When thinking about Gomes’s mantles, it’s impossible not to mention the Black Brazilian artist Arthur Bispo do Rosârio who also produced such objects. Only recognized for his work after his death, do Rosârio spent most of his adult life in a psychiatric institution. “[Perhaps] more genius than a madman,” as Gomes has characterized him, do Rosârio’s mysticism was a source of his bewildering creativity.
One could argue that his art points, inversely, to our own age’s rapid secularization, and the exclusion of the mystical experience from the realm of our immediate concern. In Gomes’s work, this concern returns, not as the Christian sacral, but as a cosmic practice, linking ancestry to the present, the singular to the communal, the body to the Afro-Brazilian rituals.

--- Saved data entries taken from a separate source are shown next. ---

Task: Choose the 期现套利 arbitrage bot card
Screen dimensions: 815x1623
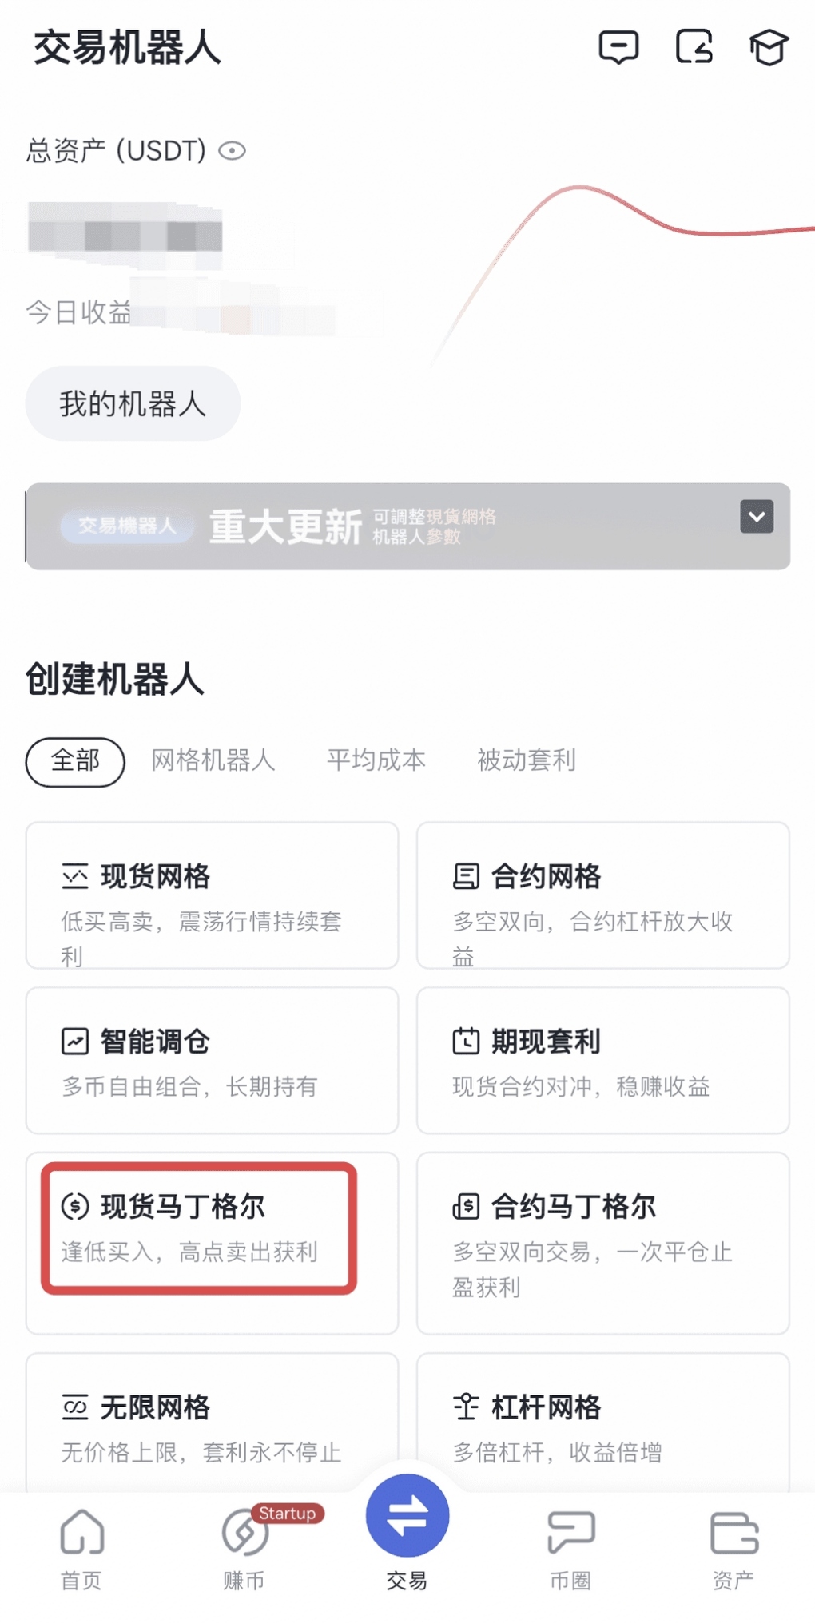Action: pyautogui.click(x=602, y=1060)
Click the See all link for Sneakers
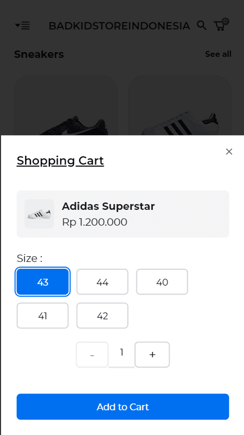 (x=218, y=54)
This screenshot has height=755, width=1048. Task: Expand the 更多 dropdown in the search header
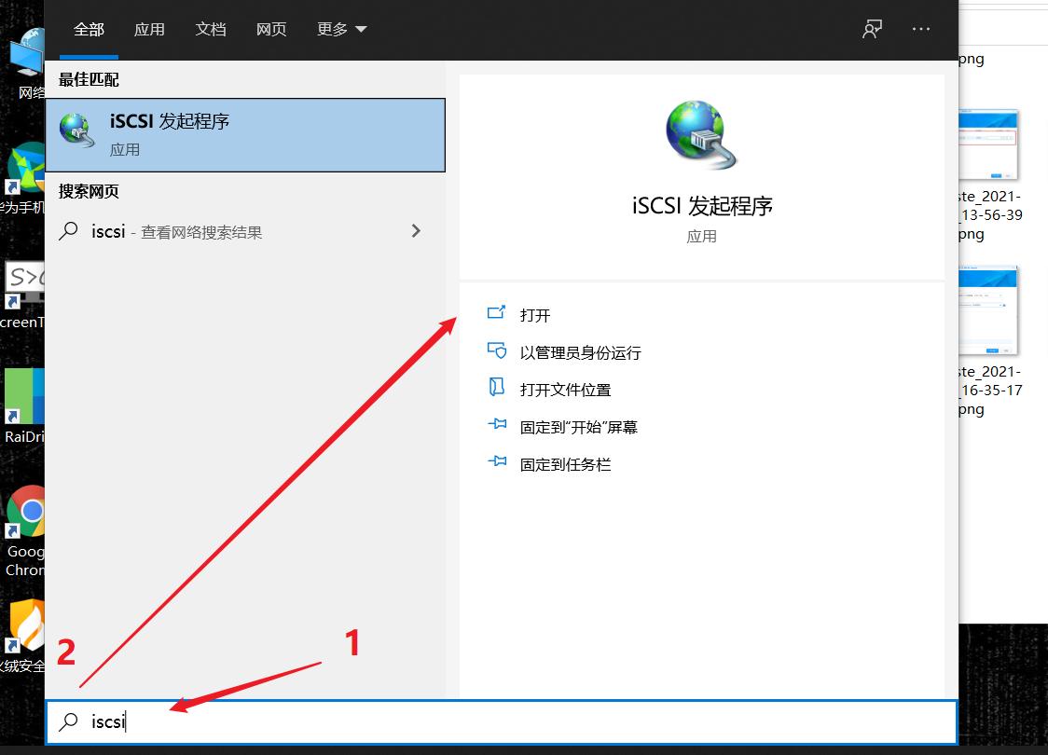coord(341,29)
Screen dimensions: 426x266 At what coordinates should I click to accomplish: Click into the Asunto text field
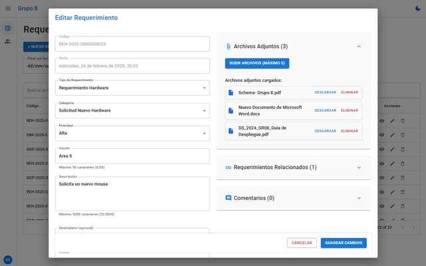(132, 156)
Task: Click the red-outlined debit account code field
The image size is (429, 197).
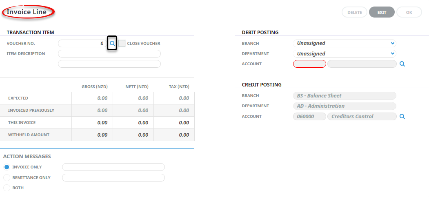Action: (309, 64)
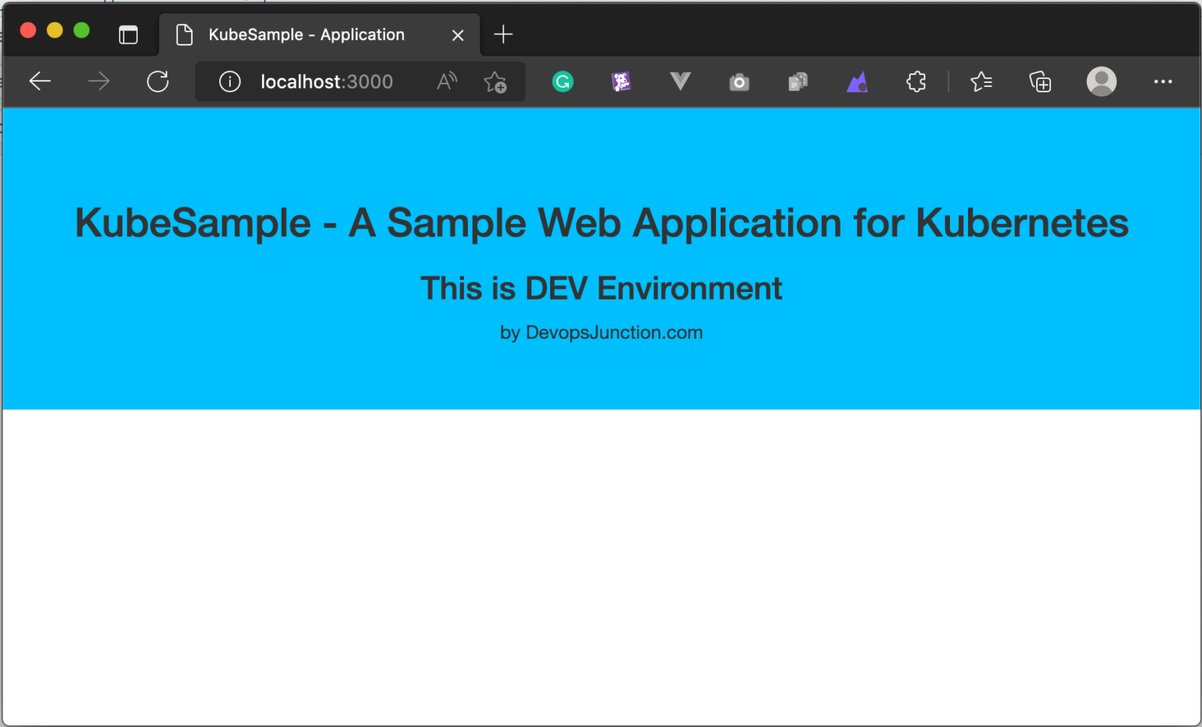1202x727 pixels.
Task: Open a new tab with plus button
Action: click(503, 34)
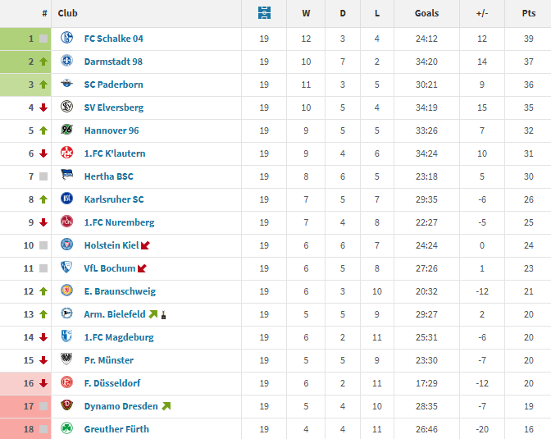Click the green arrow beside Dynamo Dresden
The image size is (551, 439).
click(x=166, y=406)
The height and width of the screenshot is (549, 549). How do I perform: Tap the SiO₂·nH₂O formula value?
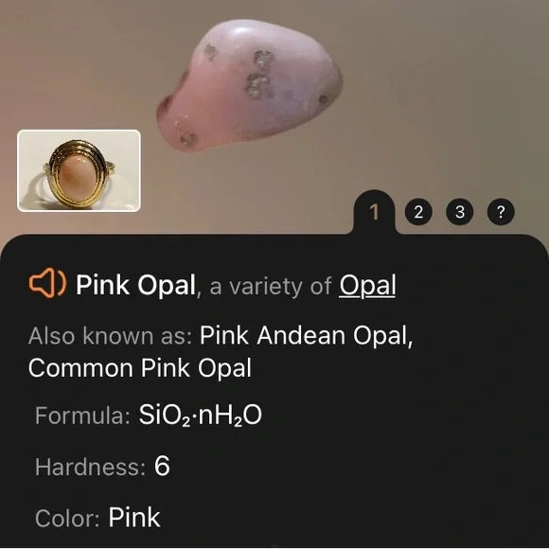click(201, 416)
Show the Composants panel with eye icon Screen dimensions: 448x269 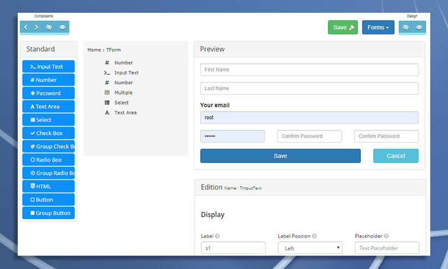62,27
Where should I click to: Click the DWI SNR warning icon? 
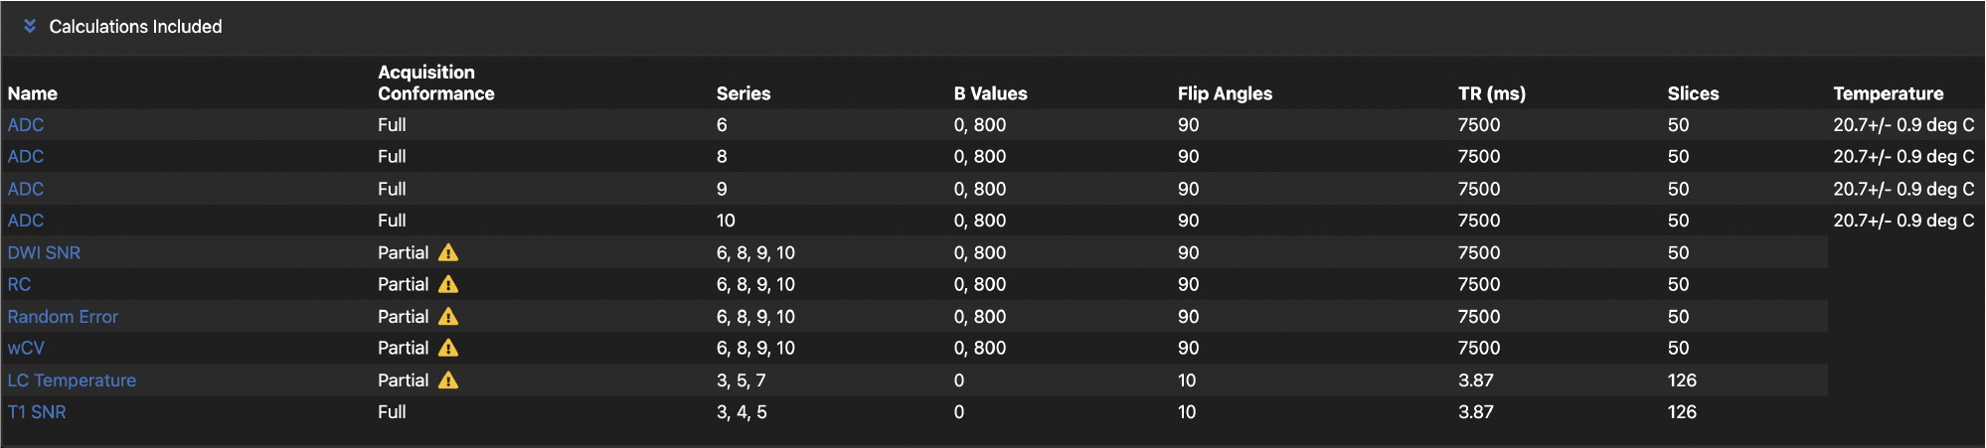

In this sense, although Gomes’s works resonate with such contemporary Brazilian women artists as Leda Catunda, or even Lygia Pape, the former’s spirit of found-object assemblage also draws her work close to Marepe, another Brazilian artist from Minas. Meanwhile, her work’s affinity for fabrics recalls the work of artists such as Ibrahim Mahama and El Anatsui, both from Ghana.
Gomes often speaks out about the tremendous obstacles and marginalization that Black Brazilians face when entering the art market, as well as the fact that the art world has yet to fully recognize the importance of cultural institutions such as the Museu Afro Brasil, in São Paulo. She also points out that racial quotas are necessary in a country such as Brazil, where “the debt to Black people is huge.” This sense of debt — of belated recognition — echoes in Gomes’s own career: She was first championed not by a gallery but by an antiques and crafts store, Sandra & Márcio Objetos de Arte, in Belo Horizonte.
Gomes’s first show at Thomas Cohn Gallery, in São Paulo, drew relatively little attention. It wasn’t until more recently, when the influential, late Nigerian curator Okwui Enwezor invited Gomes to show at the Venice Biennial in 2015, that she finally, and rightfully, arrived.
Sonia Gomes / Marina Perez Simão will be on view September 3–27 at Pace Gallery East Hampton (68 Park Place, East Hampton, NY). On September 10, Pace will host the Zoom panel, “Of Seams and Stories: The Art of Sonia Gomes,” featuring curators Vivian Crockett, Fabiana Lopes, Gabriel Pérez-Barreiro, and Keyna Eleison in a conversation moderated by Michaëla Mohrmann.